Retype exactly the lines below, beginning with the first and ending with the line where "[Raindrops & Lollipops on Facebook]" appears.
*** DATA FOR THIS EXERCISE ***
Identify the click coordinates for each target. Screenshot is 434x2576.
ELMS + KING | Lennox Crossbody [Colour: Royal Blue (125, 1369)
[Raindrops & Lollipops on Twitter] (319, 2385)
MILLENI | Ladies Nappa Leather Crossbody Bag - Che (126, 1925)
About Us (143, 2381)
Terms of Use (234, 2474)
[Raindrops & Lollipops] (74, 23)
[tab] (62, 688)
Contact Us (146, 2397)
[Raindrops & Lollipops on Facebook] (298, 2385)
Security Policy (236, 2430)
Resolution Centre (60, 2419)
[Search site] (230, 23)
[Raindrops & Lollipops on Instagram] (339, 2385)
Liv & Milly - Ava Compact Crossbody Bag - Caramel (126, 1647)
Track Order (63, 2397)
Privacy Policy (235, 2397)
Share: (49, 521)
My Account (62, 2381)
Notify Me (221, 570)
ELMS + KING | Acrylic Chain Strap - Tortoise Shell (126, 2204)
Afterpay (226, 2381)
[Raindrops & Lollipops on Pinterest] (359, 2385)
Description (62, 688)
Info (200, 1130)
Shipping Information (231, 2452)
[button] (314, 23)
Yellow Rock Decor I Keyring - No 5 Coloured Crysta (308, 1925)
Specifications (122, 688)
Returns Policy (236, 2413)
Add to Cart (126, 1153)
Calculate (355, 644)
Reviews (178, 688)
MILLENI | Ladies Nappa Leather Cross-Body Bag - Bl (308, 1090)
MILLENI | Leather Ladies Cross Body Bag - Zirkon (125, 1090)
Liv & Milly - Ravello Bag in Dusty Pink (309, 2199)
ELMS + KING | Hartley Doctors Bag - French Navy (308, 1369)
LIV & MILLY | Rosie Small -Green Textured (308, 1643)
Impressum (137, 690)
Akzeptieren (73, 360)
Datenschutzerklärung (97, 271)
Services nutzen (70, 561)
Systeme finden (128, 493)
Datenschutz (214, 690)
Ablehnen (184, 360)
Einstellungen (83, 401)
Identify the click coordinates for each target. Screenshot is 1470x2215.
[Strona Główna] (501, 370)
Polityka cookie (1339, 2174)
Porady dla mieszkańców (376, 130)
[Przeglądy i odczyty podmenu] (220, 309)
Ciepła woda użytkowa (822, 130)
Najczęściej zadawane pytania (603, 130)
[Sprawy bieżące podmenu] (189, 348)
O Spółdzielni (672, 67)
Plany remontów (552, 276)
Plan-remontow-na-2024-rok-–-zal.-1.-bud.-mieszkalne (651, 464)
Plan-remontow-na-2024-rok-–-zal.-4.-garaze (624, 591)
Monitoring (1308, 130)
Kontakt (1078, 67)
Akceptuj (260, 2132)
***
§ TASK RESPONSE
Identify the click coordinates for each target. Screenshot is 434x2576.
ELMS + KING | Lennox Crossbody [Colour: Royal Blue (125, 1369)
[Raindrops & Lollipops on Twitter] (319, 2385)
MILLENI | Ladies Nappa Leather Crossbody Bag - Che (126, 1925)
About Us (143, 2381)
Terms of Use (234, 2474)
[Raindrops & Lollipops] (74, 23)
[tab] (62, 688)
Contact Us (146, 2397)
[Raindrops & Lollipops on Facebook] (298, 2385)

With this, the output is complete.